- Brazil has more cases than any country except the U.S.;
- A projection made by the PAHO says that Brazil will account for 88,300 deaths by August 4th;
- There’s no sign of peak in Mexico yet, says a UBS analysis.
Considered recently the new epicenter of the Covid-19 pandemic, Latin America is now home to almost 40% of daily deaths in the world. According to Bloomberg, bad news comes from many corners of the region: Brazil has more cases than any country except the U.S. and deaths, currently at 25,000, could more than quadruple in coming months. Mexico had its largest single increase in both cases and deaths this week. Peru, Chile and Colombia have set daily records in the past week.
A projection made by the Pan-American Health Organization (PAHO) forecasts that Brazil will account for 88,300 deaths by August this year.
“In South America, Brazil, Peru, Chile, Ecuador and Venezuela continue to increase [the numbers of daily cases and deaths]. Bolivia and Paraguay show a small decrease. But in Brazil, the model reports that the daily deaths show an exponential increase, reaching 88,300 deaths on August 4th”, said Carissa Etienne, director of PAHO, .

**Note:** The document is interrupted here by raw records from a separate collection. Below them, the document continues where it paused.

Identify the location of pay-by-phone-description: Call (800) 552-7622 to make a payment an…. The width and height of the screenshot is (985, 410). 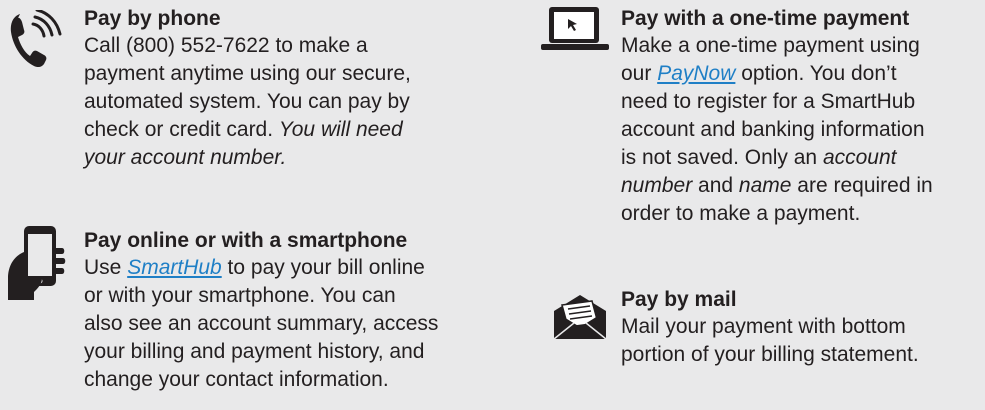
(274, 102).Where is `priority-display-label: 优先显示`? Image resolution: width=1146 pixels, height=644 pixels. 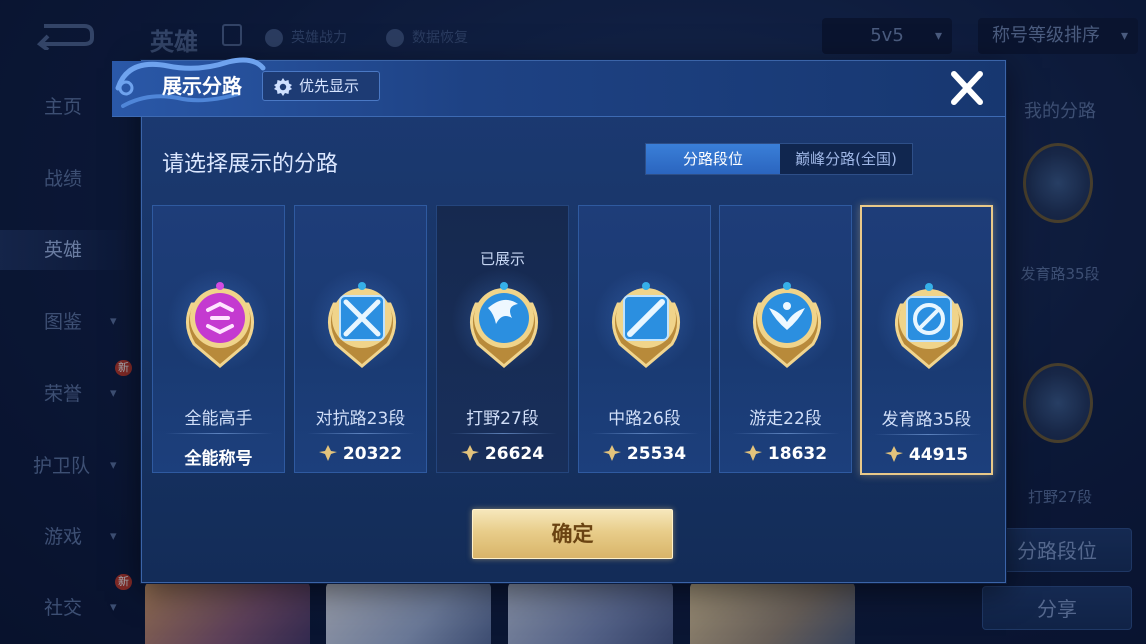
priority-display-label: 优先显示 is located at coordinates (330, 86).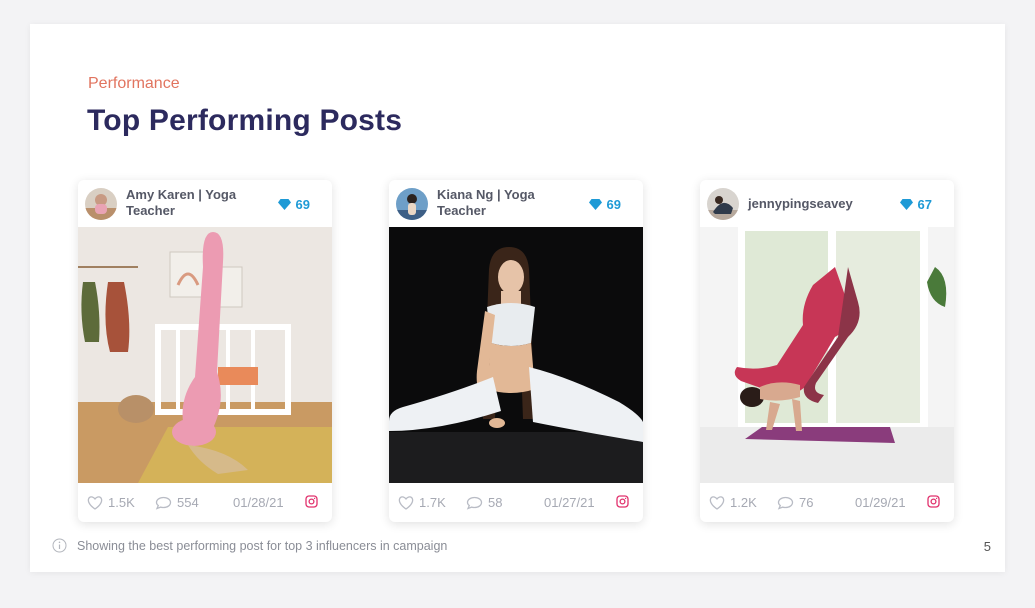 The height and width of the screenshot is (608, 1035). I want to click on influencer-name: Kiana Ng | Yoga Teacher, so click(504, 203).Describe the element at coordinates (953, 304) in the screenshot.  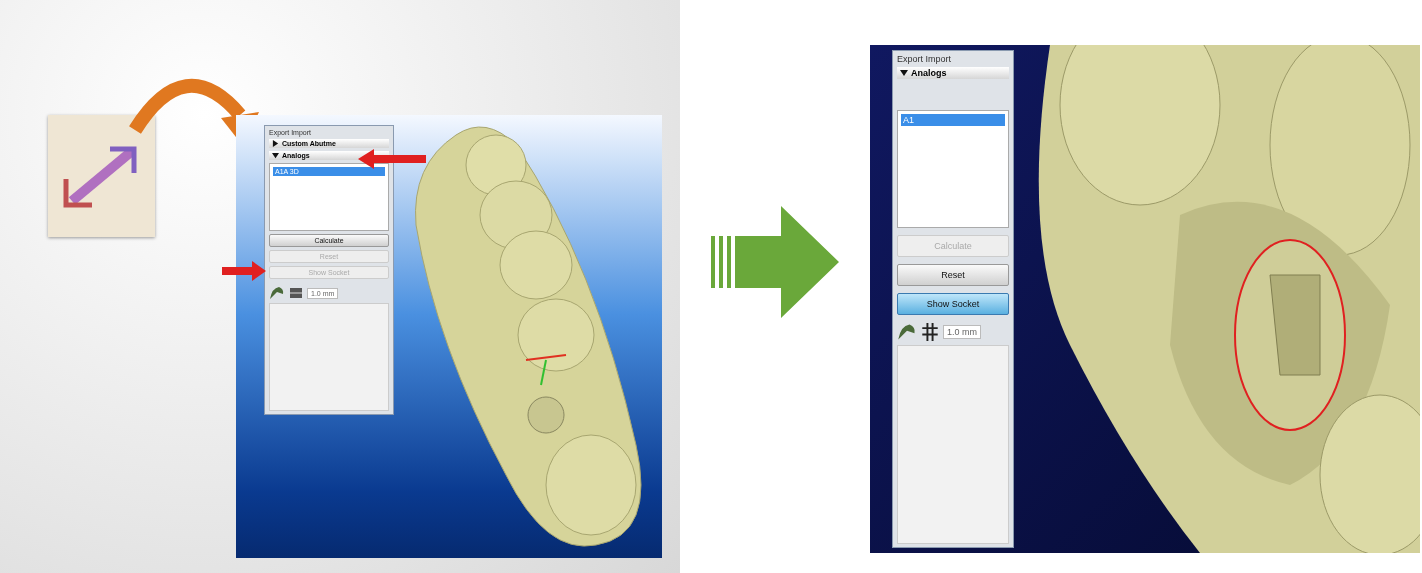
I see `panel-button: Show Socket` at that location.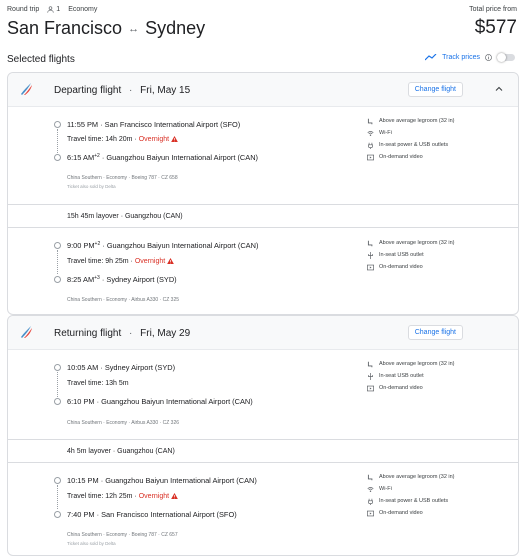 The height and width of the screenshot is (558, 523). What do you see at coordinates (499, 89) in the screenshot?
I see `chevron-up-icon` at bounding box center [499, 89].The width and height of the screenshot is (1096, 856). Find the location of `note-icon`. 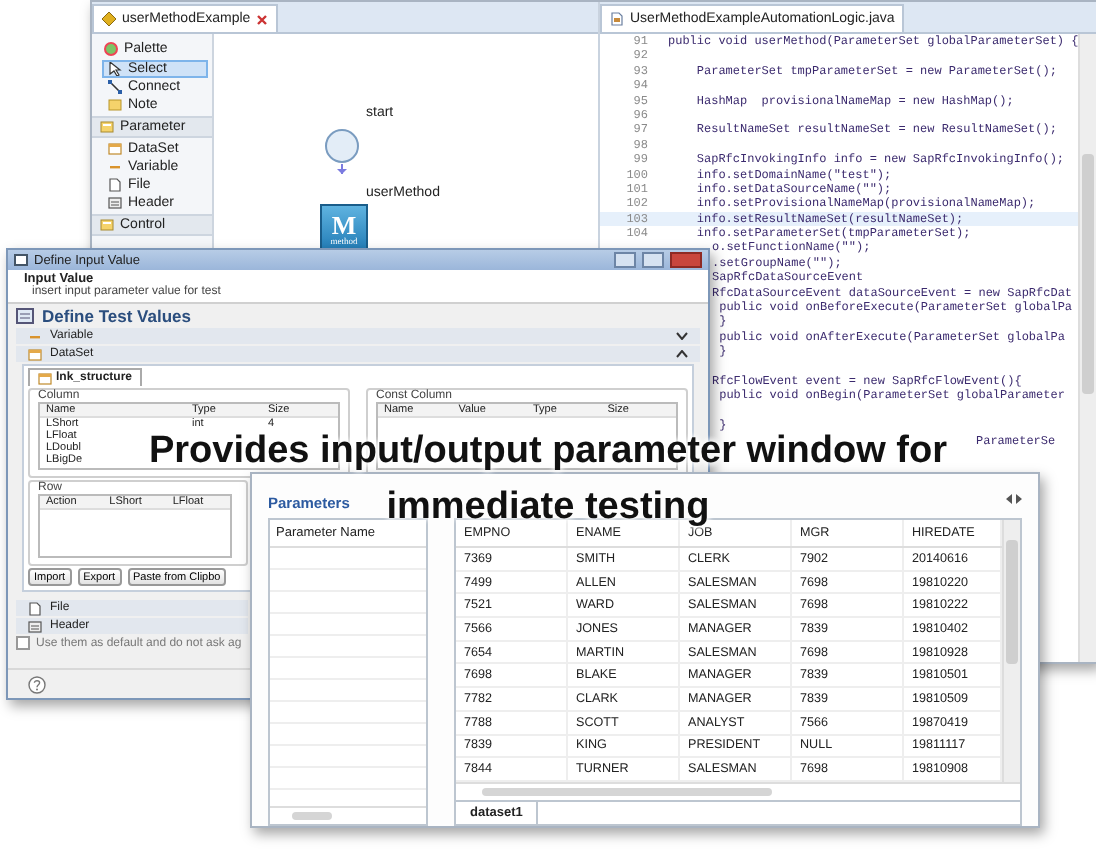

note-icon is located at coordinates (115, 105).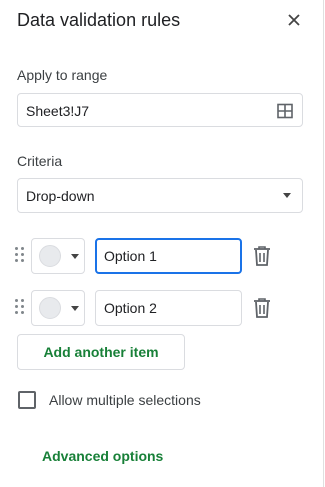  Describe the element at coordinates (160, 196) in the screenshot. I see `criteria-dropdown: Drop-down` at that location.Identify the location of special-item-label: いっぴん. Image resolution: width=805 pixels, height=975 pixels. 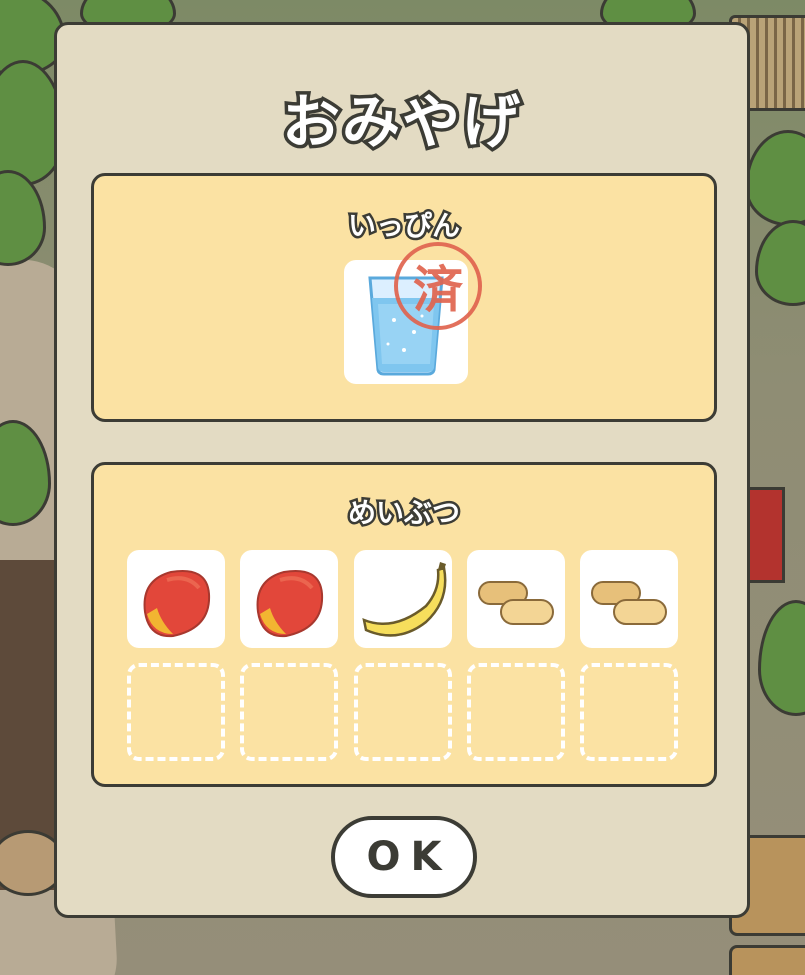
(404, 226).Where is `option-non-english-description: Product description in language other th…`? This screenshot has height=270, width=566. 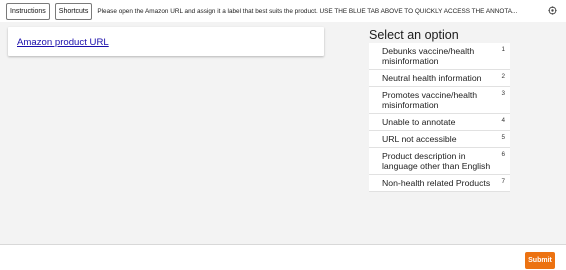 option-non-english-description: Product description in language other th… is located at coordinates (440, 162).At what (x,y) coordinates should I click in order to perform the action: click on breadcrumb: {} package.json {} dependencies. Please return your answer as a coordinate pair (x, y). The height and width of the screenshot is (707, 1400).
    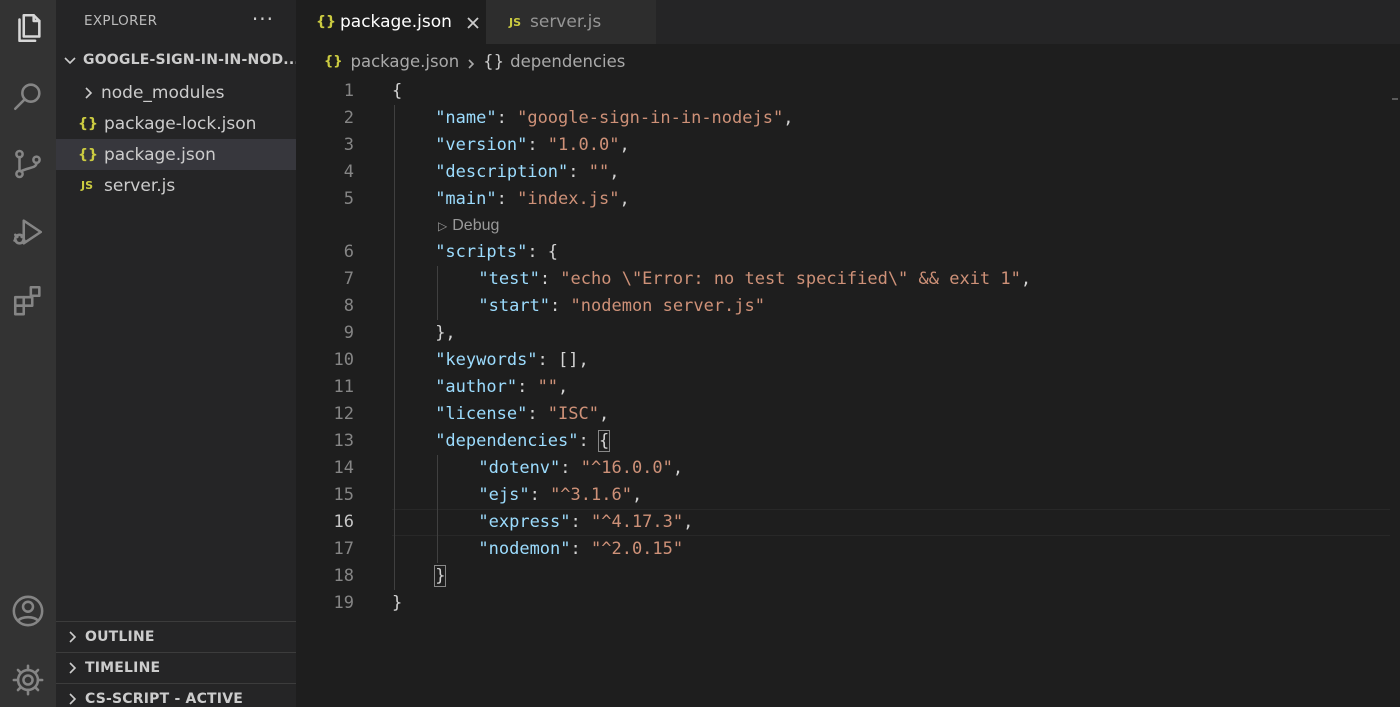
    Looking at the image, I should click on (848, 61).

Latin America has recently overtaken Europe and the United States in daily infections. And figures are smaller than the reality, as underreporting is common in many countries of the region.
“In South America, we are especially concerned with the number of new cases recorded during the past week in Brazil, which was the highest during a seven-day period since the outbreak began. Peru and Chile also recorded a high incidence, a sign that transmission is still accelerating in these countries,” he said.
No sign of peak in Mexico and 21 Brazilian states
A UBS report published on Wednesday said that six of Brazil’s 27 states are peaking while total deaths are increasing in 21 states. There’s no sign of any peak in Mexico yet, the analysts wrote.
According to Carissa, for most countries in the Americas, this is not the time to relax restrictions and reduce prevention strategies. “It is time to remain strong, vigilant and to aggressively implement proven public health measures. The lives and well-being of millions of people in our region depend on it.”
The deputy director of PAHO, Jarbas Barbosa, highlighted the trajectory of propagation of the new coronavirus, starting in Asia and spreading through Europe and North America, and later arriving in Latin America.
“The Latin American countries had a period of preparation, and this was very important, as many countries implemented their plans and adopted measures of social distance, which delayed transmission. But, now, we have a very strong transmission and, therefore, it is necessary to draw the attention of all ministries of health, to evaluate the effectiveness of the measures they are adopting. We are going to have tough weeks ahead”, said the deputy director.
Economic forecasts are dire. The region is expected to contract 5.2% this year, the deepest recession in 50 years, according to the International Monetary Fund. April’s reports from the World Bank and the UN predict a fall of -4.6% and -5.3% in Latin America’s GDP this year.